The much-awaited Swiggy IPO has recently increased its IPO size from Rs. 3,750 crores to Rs. 5,000 crores in Fresh Issue with shareholder’s approval. The company’s total initial issue size was Rs. 10,414 crore and now it increased to Rs. 11,664 crore. It includes an offer for sale of Rs. 6,664 crore. The increased size of fresh issues shows the competitiveness of the market. This enables extra funds for the company to invest in growth segments. 

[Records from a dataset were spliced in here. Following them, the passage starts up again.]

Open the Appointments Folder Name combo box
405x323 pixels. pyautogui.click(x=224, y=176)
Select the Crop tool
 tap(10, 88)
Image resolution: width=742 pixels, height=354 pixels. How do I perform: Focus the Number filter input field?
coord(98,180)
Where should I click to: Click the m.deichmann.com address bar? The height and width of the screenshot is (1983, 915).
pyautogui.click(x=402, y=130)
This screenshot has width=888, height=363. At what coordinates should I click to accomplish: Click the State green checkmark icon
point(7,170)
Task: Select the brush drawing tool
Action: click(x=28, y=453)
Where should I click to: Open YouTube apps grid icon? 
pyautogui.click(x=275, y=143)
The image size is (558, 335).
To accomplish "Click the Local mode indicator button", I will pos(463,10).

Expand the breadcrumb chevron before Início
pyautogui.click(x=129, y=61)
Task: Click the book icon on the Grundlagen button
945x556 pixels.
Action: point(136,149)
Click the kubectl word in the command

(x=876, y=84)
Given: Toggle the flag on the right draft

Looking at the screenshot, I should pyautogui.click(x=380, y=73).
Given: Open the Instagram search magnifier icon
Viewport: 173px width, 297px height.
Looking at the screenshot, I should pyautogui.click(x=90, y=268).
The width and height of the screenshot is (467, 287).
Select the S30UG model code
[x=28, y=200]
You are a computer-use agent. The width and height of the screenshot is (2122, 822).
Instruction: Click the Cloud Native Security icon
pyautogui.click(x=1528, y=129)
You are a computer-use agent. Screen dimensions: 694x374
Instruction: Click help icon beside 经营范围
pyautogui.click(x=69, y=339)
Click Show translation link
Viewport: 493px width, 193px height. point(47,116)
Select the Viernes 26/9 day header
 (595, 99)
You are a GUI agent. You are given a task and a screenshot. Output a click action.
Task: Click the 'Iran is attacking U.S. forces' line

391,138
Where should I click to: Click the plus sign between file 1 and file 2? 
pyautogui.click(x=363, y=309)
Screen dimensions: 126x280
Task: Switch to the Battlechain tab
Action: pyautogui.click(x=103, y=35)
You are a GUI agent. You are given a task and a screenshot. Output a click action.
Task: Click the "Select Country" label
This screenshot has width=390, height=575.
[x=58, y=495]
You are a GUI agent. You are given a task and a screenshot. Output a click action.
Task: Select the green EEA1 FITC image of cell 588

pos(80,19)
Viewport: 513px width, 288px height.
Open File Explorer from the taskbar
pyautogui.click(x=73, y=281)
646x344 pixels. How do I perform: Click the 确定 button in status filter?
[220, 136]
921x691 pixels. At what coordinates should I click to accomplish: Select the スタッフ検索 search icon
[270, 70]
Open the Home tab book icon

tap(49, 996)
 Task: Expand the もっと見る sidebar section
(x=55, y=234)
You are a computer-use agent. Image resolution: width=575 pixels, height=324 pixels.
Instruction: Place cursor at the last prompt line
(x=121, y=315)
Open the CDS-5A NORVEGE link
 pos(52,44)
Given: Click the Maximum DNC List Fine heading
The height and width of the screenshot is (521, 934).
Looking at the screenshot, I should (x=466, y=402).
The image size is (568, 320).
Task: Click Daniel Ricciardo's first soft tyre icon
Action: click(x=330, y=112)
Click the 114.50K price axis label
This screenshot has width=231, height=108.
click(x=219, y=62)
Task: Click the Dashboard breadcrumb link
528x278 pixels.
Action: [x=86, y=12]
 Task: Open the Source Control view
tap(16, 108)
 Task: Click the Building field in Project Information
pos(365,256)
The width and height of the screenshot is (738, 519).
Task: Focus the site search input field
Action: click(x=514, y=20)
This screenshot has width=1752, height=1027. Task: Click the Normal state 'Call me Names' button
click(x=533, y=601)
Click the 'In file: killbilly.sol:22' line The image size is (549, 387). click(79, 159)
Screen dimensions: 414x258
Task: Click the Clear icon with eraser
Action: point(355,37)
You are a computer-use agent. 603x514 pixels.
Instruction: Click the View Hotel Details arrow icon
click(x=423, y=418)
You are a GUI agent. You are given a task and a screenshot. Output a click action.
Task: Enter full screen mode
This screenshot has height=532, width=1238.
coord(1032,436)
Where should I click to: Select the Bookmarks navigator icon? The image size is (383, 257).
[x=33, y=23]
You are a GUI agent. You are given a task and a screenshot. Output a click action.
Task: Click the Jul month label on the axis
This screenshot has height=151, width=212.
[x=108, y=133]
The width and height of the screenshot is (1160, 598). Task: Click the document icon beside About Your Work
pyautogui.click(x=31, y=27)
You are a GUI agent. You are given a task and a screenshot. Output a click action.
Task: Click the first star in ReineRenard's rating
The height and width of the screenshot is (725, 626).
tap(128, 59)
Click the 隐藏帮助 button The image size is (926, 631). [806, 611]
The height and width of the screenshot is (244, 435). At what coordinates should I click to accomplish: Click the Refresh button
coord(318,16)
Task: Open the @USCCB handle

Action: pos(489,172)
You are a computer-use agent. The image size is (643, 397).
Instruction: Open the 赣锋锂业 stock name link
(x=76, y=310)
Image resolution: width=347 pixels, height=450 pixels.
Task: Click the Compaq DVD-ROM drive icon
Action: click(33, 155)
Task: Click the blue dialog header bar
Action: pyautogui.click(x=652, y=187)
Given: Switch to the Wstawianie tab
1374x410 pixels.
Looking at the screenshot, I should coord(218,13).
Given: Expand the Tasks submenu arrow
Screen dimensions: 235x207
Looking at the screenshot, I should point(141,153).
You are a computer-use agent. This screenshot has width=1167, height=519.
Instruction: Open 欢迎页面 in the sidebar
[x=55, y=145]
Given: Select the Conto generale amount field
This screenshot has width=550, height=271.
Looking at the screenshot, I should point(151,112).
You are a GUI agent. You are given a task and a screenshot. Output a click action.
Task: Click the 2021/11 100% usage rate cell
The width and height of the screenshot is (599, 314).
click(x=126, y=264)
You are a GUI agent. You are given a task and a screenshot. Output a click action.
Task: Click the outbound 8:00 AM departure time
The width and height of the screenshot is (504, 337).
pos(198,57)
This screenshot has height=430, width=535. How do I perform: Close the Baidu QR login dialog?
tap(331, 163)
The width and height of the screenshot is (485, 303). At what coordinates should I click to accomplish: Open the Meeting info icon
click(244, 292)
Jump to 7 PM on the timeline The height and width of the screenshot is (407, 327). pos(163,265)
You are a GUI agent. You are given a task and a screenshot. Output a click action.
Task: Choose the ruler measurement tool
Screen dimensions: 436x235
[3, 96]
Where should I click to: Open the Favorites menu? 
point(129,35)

The company is into food delivery business, grocery and household items (Instamart), dineout services (Dineout), event bookings (SteppinOut), and pickup-drop services (Genie) through their application for the customers to engage in the services. They even have Swiggy minis to operate in the hyperlocal commerce segment. To increase their brand value and to retain customers they have Swiggy One which offers a membership program to use discounts and offers for orders.

Increasing Demand in Quick Commerce Businesses

Swiggy has entered this segment through Swiggy Instamart, which delivers groceries 10 minutes after ordering. Even its rival Zomato has Blinkit which holds a market share of around 45% compared to 27% of Instamart. Their near rival Zepto holds 21%. 

This segment is getting heated up and even Tata’s Bigbasket is also into the race. Now, Walmart-backed Flipkart has also launched Flipkart Minutes which is into instant deliveries. 

According to Statista, This space is projected to grow at a CAGR of 24.33% from 2024 to 2029. Quick commerce can grow at a higher rate than e-commerce in GMV terms. Recently, these segments are also delivering non-grocery items which is adding more competition into the e-commerce space.   

In the object of the offer, the company is looking to invest in expanding the Dark Stores network and for the lease payments. Over the years they are looking to spend around Rs. 982.40 crores from FY25 to FY28. 

Through their subsidiary, Scootsy Logistics they are operating 581 open Dark Stores on lease or leave license agreements with a lock-in period ranging from 6 to 12 months. 

Swiggy has even introduced Bolt which focuses on delivering food in 10 minutes. The food selection is focused on dishes like beverages, burgers, biriyani, and breakfast items which require minimal preparation time. With these kinds of initiatives, Quick Commerce is trying to change the landscape of the delivery business as well as customer choices.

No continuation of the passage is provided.